Zu erledigende Aufgaben.
a: Schreibe aus dem Text zur Frauenquote den Abschnitt von "Anlass für den" bis einschließlich "voraussichtlich bestätigt wird." wortgetreu ab.
b: Führe den Text zur Frauenquote weiter und schließe direkt an seinen letzten Satz an.

Die Forderung des GAL-Justizsenators Till Steffen stößt nur bei SPD und Linken auf Gegenliebe. Die CDU kritisiert die Idee der Frauenquote.

Kritik vom Regierungspartner, dafür ein dickes Lob von der Opposition: Justizsenator Till Steffen (GAL) hat die Unterstützung von SPD und der Linken, wenn er als Vorsitzender der Bundesjustizministerkonferenz ab morgen eine gesetzliche Frauenquote für Vorstände und Aufsichtsräte börsennotierter Unternehmen diskutieren lässt. "Senator Steffen setzt sich wohltuend von seinen Vorgängern ab und macht eine Politik, mit der wir Sozialdemokraten häufig einverstanden sind", sagte Gabi Dobusch, SPD-Gleichstellungspolitikerin. "Eine 40-Prozent-Quote bis zum Jahr 2015 ist ambitioniert und erreichbar." Mit Blick auf die Union, den Regierungspartner der GAL, forderte Dobusch nun konkrete Schritte: "Hier sind keine kleinteiligen Kompromisse mit Quoten-Skeptikern aus der CDU gefragt, sondern mutiges Vorgehen." Auch Regine Brüggemann, Landessprecherin der Linken, begrüßte den Vorschlag, forderte jedoch: "40 Prozent sollten nicht der Endpunkt sein."

Die Union zeigt sich hingegen ablehnend bis skeptisch. "Wir dürfen nicht einfach in die Wirtschaft eingreifen", sagte CDU-Wirtschaftsexpertin Barbara Ahrons. "Spitzenpositionen müssen von Menschen besetzt werden, die geistig dafür in der Lage sind." Sogar Karen Koop, CDU-Gleichstellungsexpertin, die selbst jahrelang für eine Quote gekämpft hat, bezweifelt mittlerweile den Sinn einer gesetzlichen Regelung. "Ich denke, dass die Firmen in zwei Jahren ohnehin nicht anders können, als gut ausgebildete Frauen einzustellen." Der demografische Wandel lasse das "männliche Potenzial" schrumpfen. "Kaum Frauen einzustellen, das wäre volkswirtschaftlicher Wahnsinn."

Anlass für den Optimismus der CDU-Politikerin sei ein Umdenken in ihrer Partei. "Die neue CDU-Generation geht selbstverständlicher mit Frauen um." Immerhin: Das unverbindliche Quorum ihrer Partei, mindestens ein Drittel Frauen in den Landesvorstand zu wählen, dürfte sich nun erstmals erfüllen - schaut man auf die Kandidatenliste, die auf dem Parteitag am Wochenende voraussichtlich bestätigt wird.

Vorliegendes Material.
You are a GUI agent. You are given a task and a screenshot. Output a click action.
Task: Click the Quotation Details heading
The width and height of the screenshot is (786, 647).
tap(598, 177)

Antworten.
a:
Anlass für den Optimismus der CDU-Politikerin sei ein Umdenken in ihrer Partei. "Die neue CDU-Generation geht selbstverständlicher mit Frauen um." Immerhin: Das unverbindliche Quorum ihrer Partei, mindestens ein Drittel Frauen in den Landesvorstand zu wählen, dürfte sich nun erstmals erfüllen - schaut man auf die Kandidatenliste, die auf dem Parteitag am Wochenende voraussichtlich bestätigt wird.

b:
Wobei die CDU noch immer hinterherhinkt: Bei den Grünen ist ein Frauenanteil von mindestens 50 Prozent in den Parteiorganen längst bindend. "Wir machen damit seit 30 Jahren sehr gute Erfahrungen", sagte Landeschef Anjes Tjarks. "Wer Frauen gezielt fördert, der verbreitert damit nicht nur die Leistungsspitze, sondern sorgt auch für eine andere Unternehmenskultur." Auch bei der Linken ist ein Anteil von mindestens 50 Prozent festgeschrieben. Die SPD orientiert sich an der EU-Quote, also mindestens 40 Prozent von Vertretern eines Geschlechtes. Die FDP zeigt sich dagegen quotenlos glücklich: "Wir waren bei der Bundestagswahl 2009 die Hamburger Partei mit den meisten Frauen auf vorderen Listenplätzen", sagte Landeschef Rolf Salo.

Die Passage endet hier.